-- SOURCE DOCUMENT start --
2. Retire Previous RunLog browser:

  1. Grep source files and replace all "onldb.starp : 3501/3503" with "dbbak.starp:340X", where X is the id of the backed online database.
  2. TrgFiles.php and ScaFiles.php contain reference "/RunLog/", which should be changed to "/RunLogRunX/", where X is the run ID
  3. TBC

3. Update /admin/navigator.php immediately after /RunLog/ rotation! New run range is required.

HOW-TO: enable Online to Offline migration

Migration macros reside on stardb@onllinux6.starp.bnl.gov .

$> cd dbcron/macros-new/
(you should see no StRoot/StDbLib here, please don't check it out from CVS either - we will use precompiled libs)

First, one should check that Load Balancer config env. variable is NOT set :

$> printenv|grep DB

DB_SERVER_LOCAL_CONFIG=

(if it says =/afs/... .xml, then it should be reset to "" in .cshrc and .login scripts)

Second, let's check that we use stable libraries (newest) :

$> printenv | grep STAR
...
STAR_LEVEL=SL08e
STAR_VERSION=SL08e
...
(SL08e is valid for 2009, NOTE: no DEV here, we don't want to be affected by changed or broken DEV libraries)

OK, initial settings look good, let's try to load Fill_Magnet.C macro (easiest to see if its working or not) :

$> root4star -b -q Fill_Magnet.C

You should see some harsh words from Load Balancer, that's exactly what we need - LB should be disabled for our macros to work. Also, there should not be any segmentation violations. Initial macro run will take some time to process all runs known to date (see RunLog browser for run numbers).

Let's check if we see the entries in database:

$> mysql -h robinson.star.bnl.gov -e "use RunLog_onl; select count(*) from starMagOnl where entryTime > '2009-01-01 00:00:00' " ;
(entryTime should be set to current date)

+----------+
| count(*) |
+----------+
|     1589 |
+----------+

Now, check the run numbers and magnet current with :

$>  mysql -h robinson.star.bnl.gov -e "use RunLog_onl; select * from starMagOnl where entryTime > '2009-01-01 00:00:00' order by entryTime desc limit 5" ;
+--------+---------------------+--------+-----------+---------------------+--------+---------+----------+----------+-----------+------------+------------------+
| dataID | entryTime           | nodeID | elementID | beginTime           | flavor | numRows | schemaID | deactive | runNumber | time       | current          |
+--------+---------------------+--------+-----------+---------------------+--------+---------+----------+----------+-----------+------------+------------------+
|  66868 | 2009-02-16 10:08:13 |     10 |         0 | 2009-02-15 20:08:00 | ofl    |       1 |        1 |        0 |  10046008 | 1234743486 | -4511.1000980000 |
|  66867 | 2009-02-16 10:08:13 |     10 |         0 | 2009-02-15 20:06:26 | ofl    |       1 |        1 |        0 |  10046007 | 1234743486 | -4511.1000980000 |
|  66866 | 2009-02-16 10:08:12 |     10 |         0 | 2009-02-15 20:02:42 | ofl    |       1 |        1 |        0 |  10046006 | 1234743486 | -4511.1000980000 |
|  66865 | 2009-02-16 10:08:12 |     10 |         0 | 2009-02-15 20:01:39 | ofl    |       1 |        1 |        0 |  10046005 | 1234743486 | -4511.1000980000 |
|  66864 | 2009-02-16 10:08:12 |     10 |         0 | 2009-02-15 19:58:20 | ofl    |       1 |        1 |        0 |  10046004 | 1234743486 | -4511.1000980000 |
+--------+---------------------+--------+-----------+---------------------+--------+---------+----------+----------+-----------+------------+------------------+
 

If you see that, you are OK to start cron jobs (see "crontab -l") !
-- SOURCE DOCUMENT end --
### GIVEN EXERCISE A:
According to the migration notes, which library version is valid for 2009?
### GIVEN EXERCISE B:
Please set down the part of the migration notes that opens with the words containing "Let's check if" and closes with "to current date)".
-- INFORMATION SUPPLIED start --
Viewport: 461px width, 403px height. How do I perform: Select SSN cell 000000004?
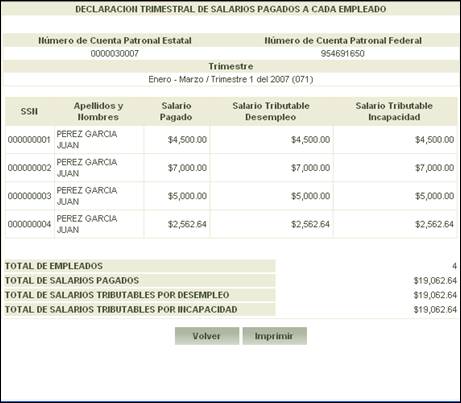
-- INFORMATION SUPPLIED end --
### ANSWER A:
SL08e

### ANSWER B:
Let's check if we see the entries in database:

$> mysql -h robinson.star.bnl.gov -e "use RunLog_onl; select count(*) from starMagOnl where entryTime > '2009-01-01 00:00:00' " ;
(entryTime should be set to current date)